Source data
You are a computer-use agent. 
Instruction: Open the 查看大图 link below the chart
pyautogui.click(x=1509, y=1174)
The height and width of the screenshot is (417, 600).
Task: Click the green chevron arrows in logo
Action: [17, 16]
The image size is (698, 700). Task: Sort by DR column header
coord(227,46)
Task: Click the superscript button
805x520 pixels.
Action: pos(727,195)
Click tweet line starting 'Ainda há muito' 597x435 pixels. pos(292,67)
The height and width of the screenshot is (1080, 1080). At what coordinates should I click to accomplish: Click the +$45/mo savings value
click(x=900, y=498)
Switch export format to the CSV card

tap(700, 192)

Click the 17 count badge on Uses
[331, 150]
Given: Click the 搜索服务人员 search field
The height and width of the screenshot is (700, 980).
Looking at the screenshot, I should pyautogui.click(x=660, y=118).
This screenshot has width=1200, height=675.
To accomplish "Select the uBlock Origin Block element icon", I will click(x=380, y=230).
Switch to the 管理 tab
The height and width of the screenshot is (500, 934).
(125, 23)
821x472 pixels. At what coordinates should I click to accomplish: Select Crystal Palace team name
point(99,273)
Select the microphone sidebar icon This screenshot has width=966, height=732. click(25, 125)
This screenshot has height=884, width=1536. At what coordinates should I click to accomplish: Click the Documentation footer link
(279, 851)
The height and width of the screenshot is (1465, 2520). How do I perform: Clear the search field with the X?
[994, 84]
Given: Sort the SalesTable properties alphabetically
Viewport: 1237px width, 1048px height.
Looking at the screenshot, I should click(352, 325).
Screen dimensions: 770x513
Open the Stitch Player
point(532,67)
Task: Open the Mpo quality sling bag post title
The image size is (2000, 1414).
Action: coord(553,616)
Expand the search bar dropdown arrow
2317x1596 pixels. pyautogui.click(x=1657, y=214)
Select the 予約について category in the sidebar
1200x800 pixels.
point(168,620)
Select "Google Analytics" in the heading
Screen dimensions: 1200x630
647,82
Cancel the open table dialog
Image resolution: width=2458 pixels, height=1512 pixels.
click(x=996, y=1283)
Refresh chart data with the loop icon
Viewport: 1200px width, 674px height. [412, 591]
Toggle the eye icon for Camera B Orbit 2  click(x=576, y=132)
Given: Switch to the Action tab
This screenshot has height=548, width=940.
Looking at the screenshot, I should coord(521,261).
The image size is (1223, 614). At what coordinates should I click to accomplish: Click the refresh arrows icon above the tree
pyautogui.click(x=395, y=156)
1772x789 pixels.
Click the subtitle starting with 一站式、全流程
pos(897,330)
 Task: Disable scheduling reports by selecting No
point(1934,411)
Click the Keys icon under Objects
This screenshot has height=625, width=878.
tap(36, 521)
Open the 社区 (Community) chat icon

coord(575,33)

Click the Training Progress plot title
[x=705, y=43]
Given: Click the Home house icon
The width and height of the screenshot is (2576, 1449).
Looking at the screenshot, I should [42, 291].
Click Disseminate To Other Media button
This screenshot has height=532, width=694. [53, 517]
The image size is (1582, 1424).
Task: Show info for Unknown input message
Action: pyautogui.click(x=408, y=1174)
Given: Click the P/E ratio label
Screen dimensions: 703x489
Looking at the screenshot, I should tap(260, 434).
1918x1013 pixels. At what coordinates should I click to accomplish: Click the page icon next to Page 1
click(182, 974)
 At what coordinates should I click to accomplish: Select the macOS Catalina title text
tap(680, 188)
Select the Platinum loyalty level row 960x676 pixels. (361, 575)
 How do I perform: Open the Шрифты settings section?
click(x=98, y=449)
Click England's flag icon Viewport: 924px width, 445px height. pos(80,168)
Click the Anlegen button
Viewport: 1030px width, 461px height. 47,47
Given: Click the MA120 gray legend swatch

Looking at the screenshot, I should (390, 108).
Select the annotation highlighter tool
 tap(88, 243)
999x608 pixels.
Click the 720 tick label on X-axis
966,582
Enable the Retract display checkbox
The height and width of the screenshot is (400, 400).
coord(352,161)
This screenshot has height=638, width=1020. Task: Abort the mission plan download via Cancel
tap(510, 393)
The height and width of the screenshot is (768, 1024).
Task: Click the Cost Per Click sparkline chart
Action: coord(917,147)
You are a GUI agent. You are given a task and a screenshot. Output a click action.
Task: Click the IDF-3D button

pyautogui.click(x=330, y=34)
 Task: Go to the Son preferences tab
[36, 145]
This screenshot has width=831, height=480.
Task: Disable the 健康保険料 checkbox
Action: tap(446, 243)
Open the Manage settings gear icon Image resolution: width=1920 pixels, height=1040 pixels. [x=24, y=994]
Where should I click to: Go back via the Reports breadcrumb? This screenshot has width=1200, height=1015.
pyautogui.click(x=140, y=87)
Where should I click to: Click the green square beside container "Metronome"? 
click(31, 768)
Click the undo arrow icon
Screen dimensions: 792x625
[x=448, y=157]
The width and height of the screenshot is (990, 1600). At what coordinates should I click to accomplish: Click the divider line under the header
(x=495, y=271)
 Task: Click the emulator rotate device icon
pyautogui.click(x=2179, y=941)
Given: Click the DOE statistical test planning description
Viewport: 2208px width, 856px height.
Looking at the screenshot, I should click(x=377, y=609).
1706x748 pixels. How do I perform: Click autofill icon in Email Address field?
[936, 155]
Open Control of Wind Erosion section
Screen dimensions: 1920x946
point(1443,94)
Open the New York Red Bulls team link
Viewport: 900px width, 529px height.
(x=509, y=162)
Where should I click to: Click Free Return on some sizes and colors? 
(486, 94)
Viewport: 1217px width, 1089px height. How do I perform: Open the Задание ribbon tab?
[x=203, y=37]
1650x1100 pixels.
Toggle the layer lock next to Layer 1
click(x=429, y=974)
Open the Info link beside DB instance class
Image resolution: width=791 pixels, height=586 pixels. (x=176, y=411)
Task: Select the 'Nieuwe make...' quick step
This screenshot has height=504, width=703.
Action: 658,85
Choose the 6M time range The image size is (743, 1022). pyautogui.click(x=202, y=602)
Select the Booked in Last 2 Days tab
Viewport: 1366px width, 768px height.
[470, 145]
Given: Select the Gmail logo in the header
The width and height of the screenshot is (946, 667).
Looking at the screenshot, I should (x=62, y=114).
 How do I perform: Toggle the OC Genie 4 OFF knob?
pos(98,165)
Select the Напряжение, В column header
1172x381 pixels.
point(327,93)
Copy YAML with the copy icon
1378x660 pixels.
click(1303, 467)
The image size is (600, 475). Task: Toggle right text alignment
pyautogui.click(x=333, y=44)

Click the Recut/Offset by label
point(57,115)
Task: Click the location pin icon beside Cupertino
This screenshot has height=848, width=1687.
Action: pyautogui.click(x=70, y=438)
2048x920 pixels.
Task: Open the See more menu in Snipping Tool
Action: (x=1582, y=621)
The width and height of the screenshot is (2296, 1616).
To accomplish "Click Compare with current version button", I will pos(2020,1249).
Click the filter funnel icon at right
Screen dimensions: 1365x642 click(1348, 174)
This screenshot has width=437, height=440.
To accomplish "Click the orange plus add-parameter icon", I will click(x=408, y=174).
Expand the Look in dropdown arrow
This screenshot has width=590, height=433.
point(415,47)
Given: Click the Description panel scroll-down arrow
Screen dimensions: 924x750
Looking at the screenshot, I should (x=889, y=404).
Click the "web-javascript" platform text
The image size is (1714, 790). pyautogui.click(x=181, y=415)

WHAT YOU ARE ASKED TO DO
Rewrite the part of the items that opens with the line containing "Given: Click the 搜索服务人员 search field" and closes with the line containing "Looking at the screenshot, I should click(352, 325)." as a Markdown table with the columns Number and Entry. Leave out blank lines.

SOLUTION FOR THIS TASK
| Number | Entry |
|---|---|
| 1 | Given: Click the 搜索服务人员 search field |
| 2 | The height and width of the screenshot is (700, 980). |
| 3 | Looking at the screenshot, I should pyautogui.click(x=660, y=118). |
| 4 | This screenshot has width=1200, height=675. |
| 5 | To accomplish "Select the uBlock Origin Block element icon", I will click(x=380, y=230). |
| 6 | Switch to the 管理 tab |
| 7 | The height and width of the screenshot is (500, 934). |
| 8 | (125, 23) |
| 9 | 821x472 pixels. At what coordinates should I click to accomplish: Select Crystal Palace team name |
| 10 | point(99,273) |
| 11 | Select the microphone sidebar icon This screenshot has width=966, height=732. click(25, 125) |
| 12 | This screenshot has height=884, width=1536. At what coordinates should I click to accomplish: Click the Documentation footer link |
| 13 | (279, 851) |
| 14 | The height and width of the screenshot is (1465, 2520). How do I perform: Clear the search field with the X? |
| 15 | [994, 84] |
| 16 | Given: Sort the SalesTable properties alphabetically |
| 17 | Viewport: 1237px width, 1048px height. |
| 18 | Looking at the screenshot, I should click(352, 325). |